* Try it:
In the material below, find each line that contains the word "agent" and copy it.

* Input material:
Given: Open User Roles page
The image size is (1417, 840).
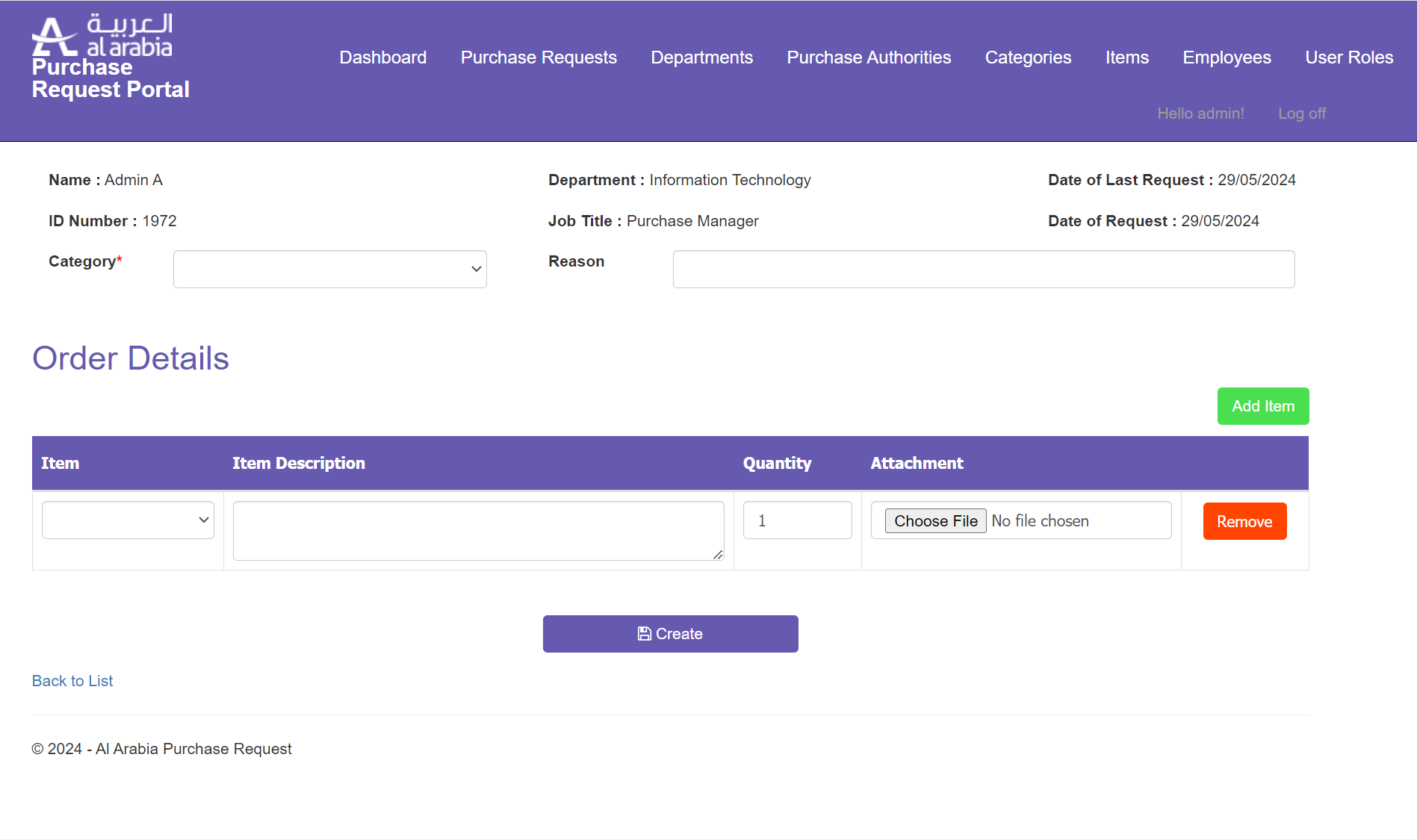Looking at the screenshot, I should pos(1348,57).
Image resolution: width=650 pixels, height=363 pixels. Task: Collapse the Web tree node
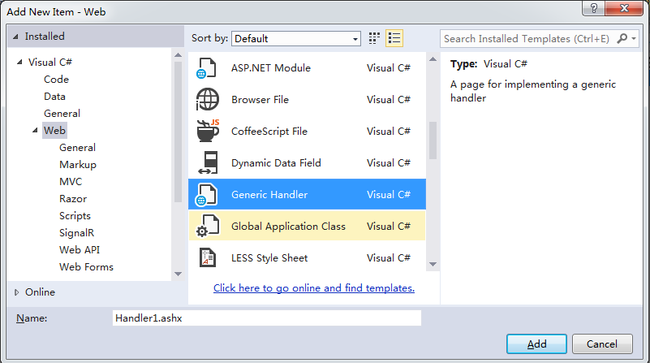point(35,131)
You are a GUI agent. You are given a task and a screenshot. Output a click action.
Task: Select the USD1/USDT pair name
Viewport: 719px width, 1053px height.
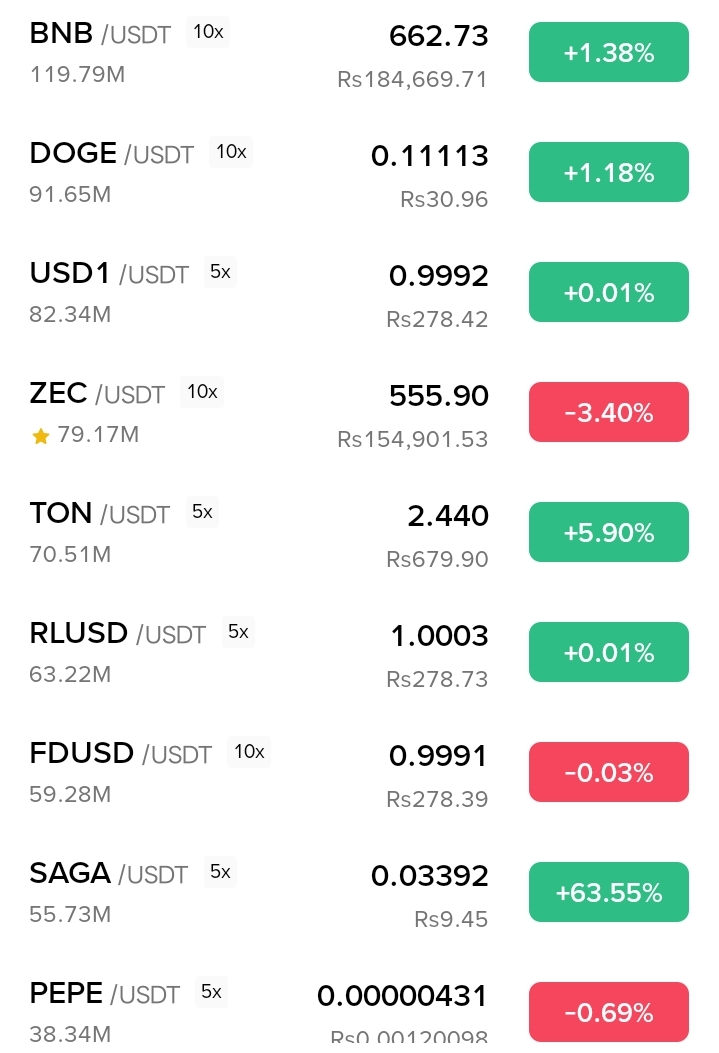point(109,274)
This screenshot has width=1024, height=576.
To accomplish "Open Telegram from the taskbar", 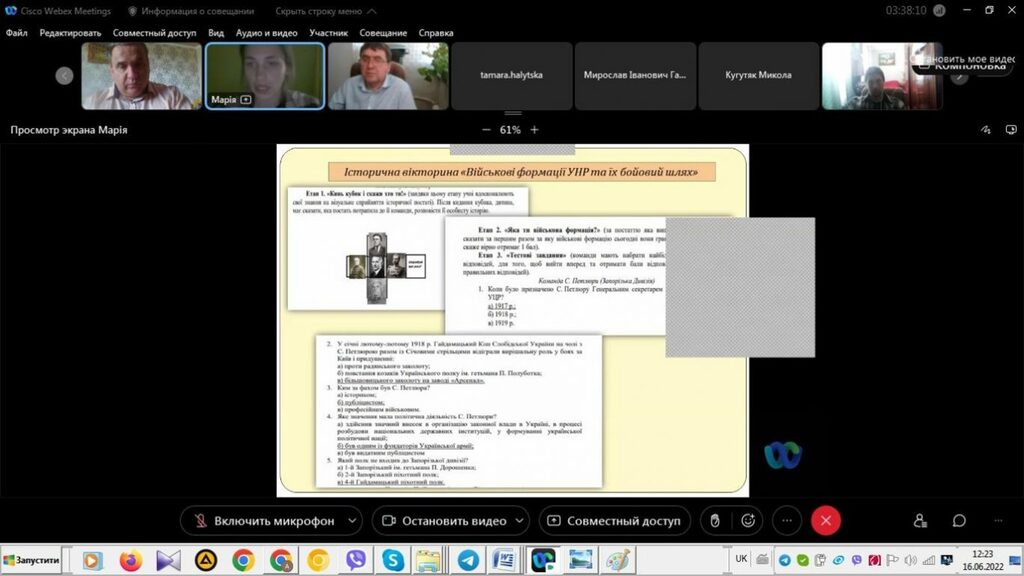I will coord(467,560).
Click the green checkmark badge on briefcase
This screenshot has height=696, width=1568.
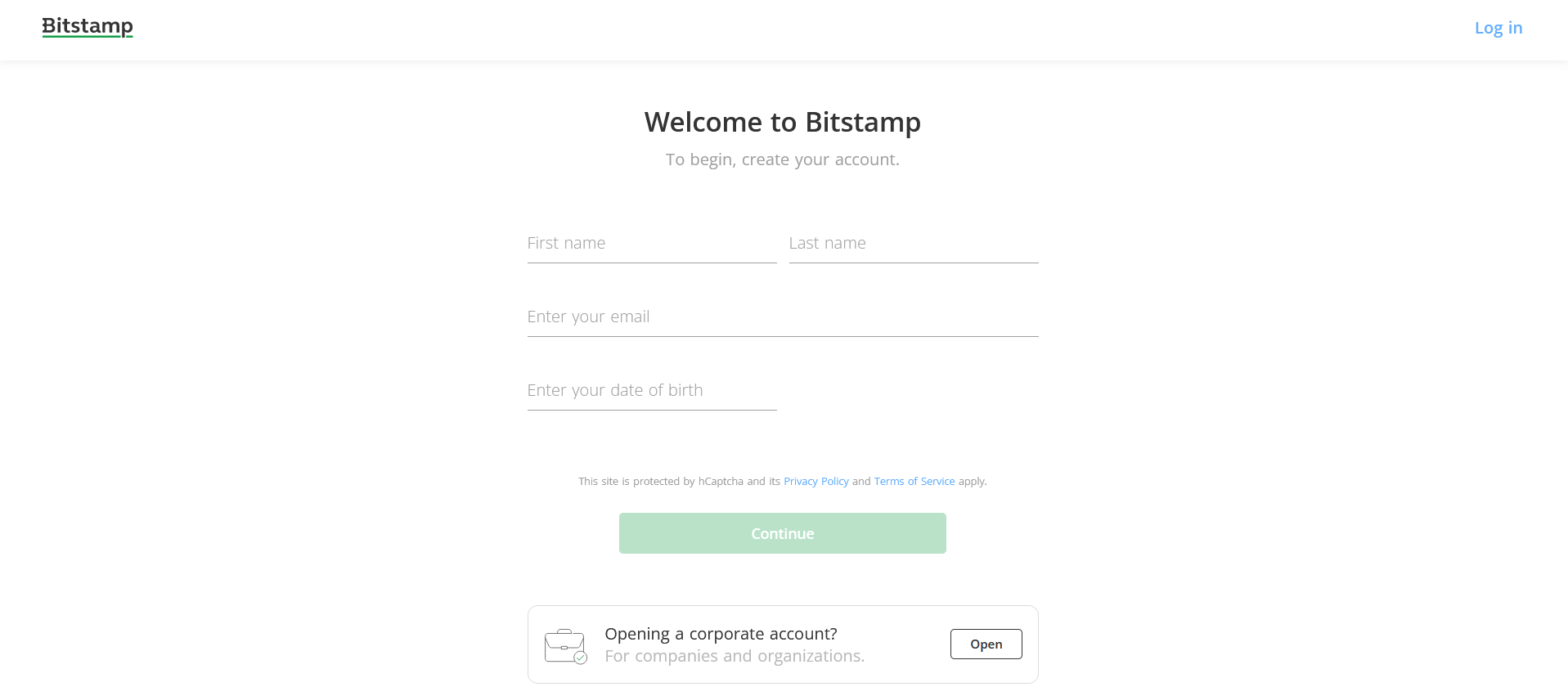(x=581, y=658)

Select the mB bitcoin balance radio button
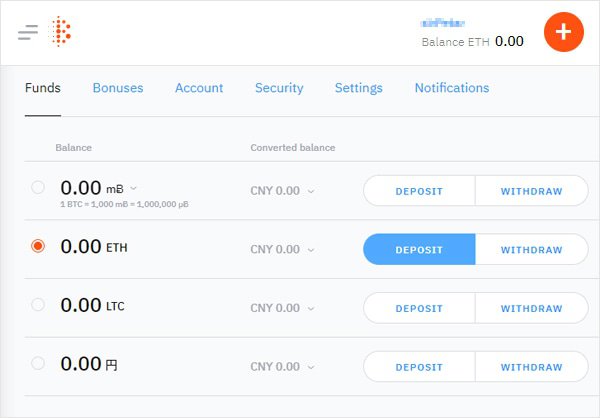pyautogui.click(x=38, y=188)
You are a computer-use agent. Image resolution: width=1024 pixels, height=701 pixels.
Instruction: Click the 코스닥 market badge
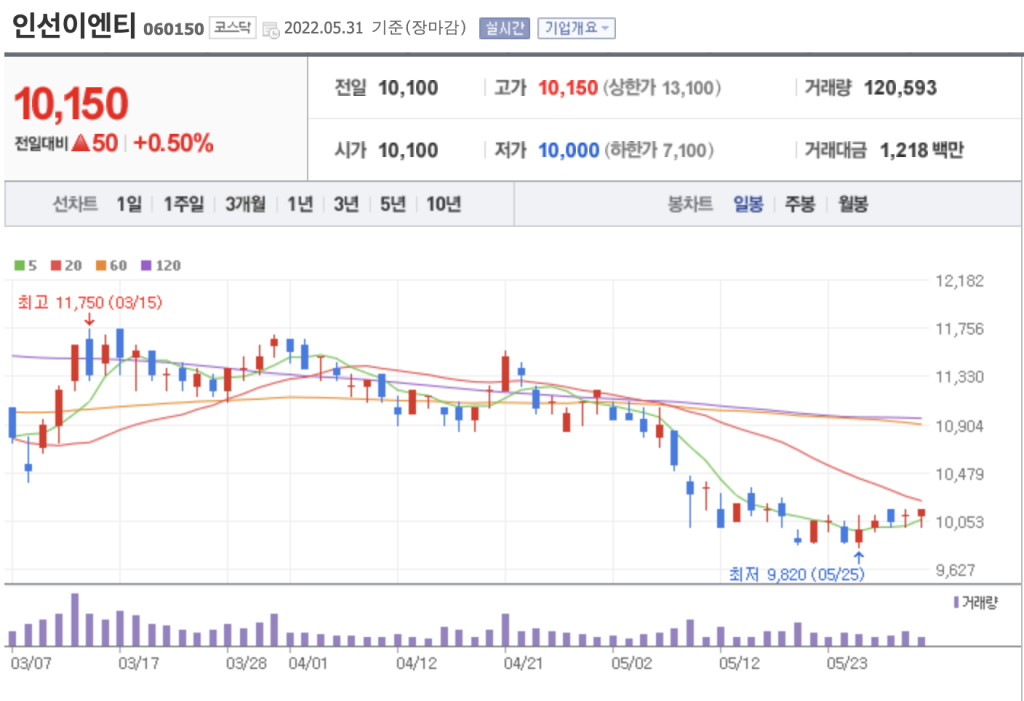pos(233,28)
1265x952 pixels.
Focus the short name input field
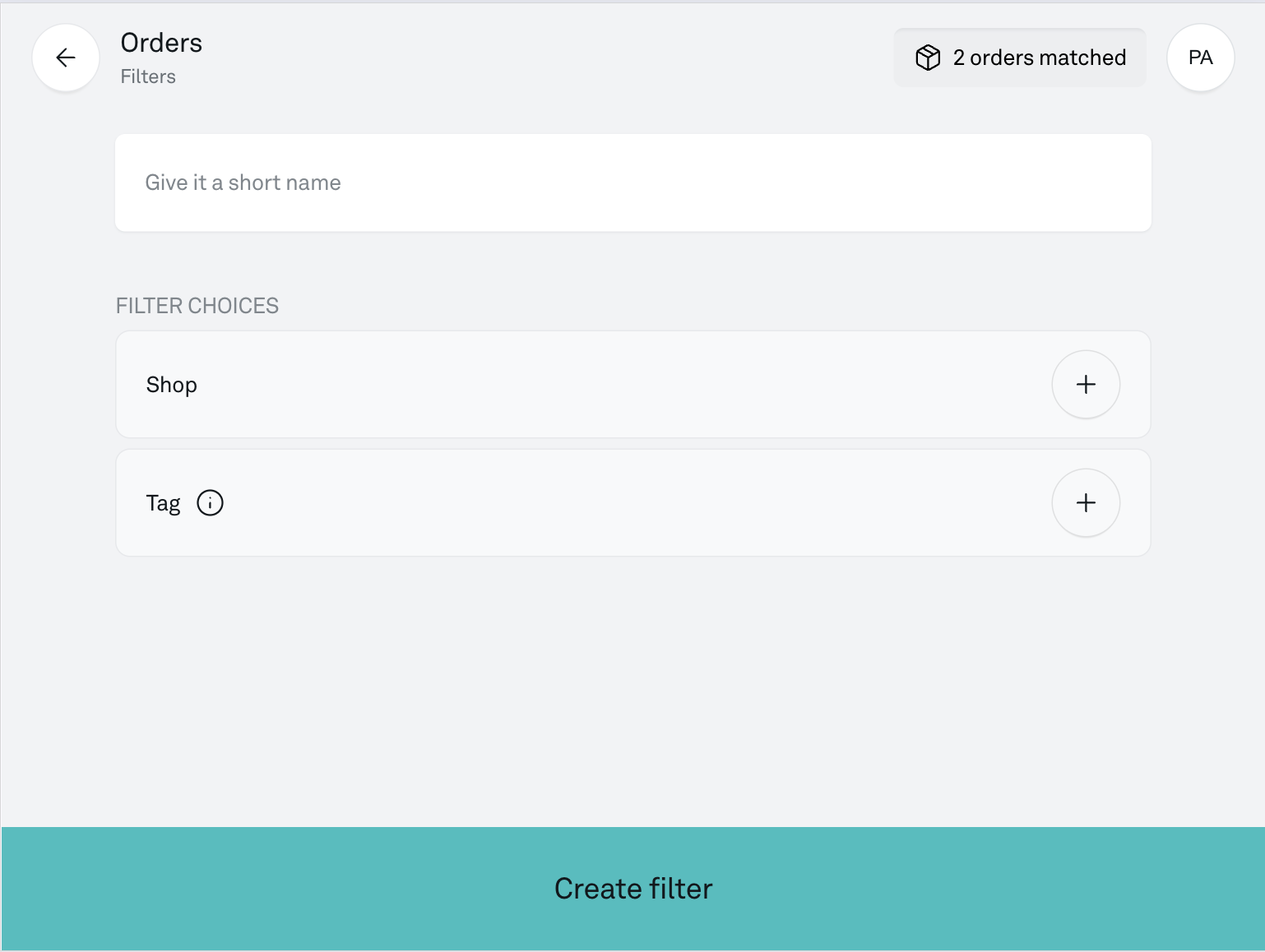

* Reply to the task:
You are a GUI agent. You are given a task and a screenshot. Output a click action.
You are a computer-use agent. Image resolution: width=1024 pixels, height=701 pixels.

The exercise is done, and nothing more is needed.